# [Problem description]
Copy the rows word for word, starting at the line containing "The width and height of the screenshot is (1080, 2160)." and continuing through the last row.

# [Dataset]
%%

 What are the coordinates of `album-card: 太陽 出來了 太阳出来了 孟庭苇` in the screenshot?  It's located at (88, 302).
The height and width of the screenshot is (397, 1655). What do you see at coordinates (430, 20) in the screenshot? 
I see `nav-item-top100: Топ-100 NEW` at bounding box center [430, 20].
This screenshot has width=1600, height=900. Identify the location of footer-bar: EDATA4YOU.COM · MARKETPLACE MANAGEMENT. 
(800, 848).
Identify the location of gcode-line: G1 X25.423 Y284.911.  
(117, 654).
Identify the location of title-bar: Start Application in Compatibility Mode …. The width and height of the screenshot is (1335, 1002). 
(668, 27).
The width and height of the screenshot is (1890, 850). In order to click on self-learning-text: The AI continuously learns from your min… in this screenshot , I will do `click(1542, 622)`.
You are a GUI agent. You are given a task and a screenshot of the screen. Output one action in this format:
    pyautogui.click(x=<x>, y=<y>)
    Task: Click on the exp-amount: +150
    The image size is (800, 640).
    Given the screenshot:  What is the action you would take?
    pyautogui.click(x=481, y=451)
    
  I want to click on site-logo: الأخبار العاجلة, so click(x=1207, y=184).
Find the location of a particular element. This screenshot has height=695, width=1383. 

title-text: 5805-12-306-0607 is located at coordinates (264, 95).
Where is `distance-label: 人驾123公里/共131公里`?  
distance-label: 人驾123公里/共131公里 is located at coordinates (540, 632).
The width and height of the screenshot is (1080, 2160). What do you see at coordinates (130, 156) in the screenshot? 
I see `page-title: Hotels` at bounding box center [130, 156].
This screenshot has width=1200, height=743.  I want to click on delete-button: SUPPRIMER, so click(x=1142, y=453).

%%

# [Task response]
The width and height of the screenshot is (1080, 2160). What do you see at coordinates (130, 156) in the screenshot? 
I see `page-title: Hotels` at bounding box center [130, 156].
This screenshot has width=1200, height=743.  I want to click on delete-button: SUPPRIMER, so click(x=1142, y=453).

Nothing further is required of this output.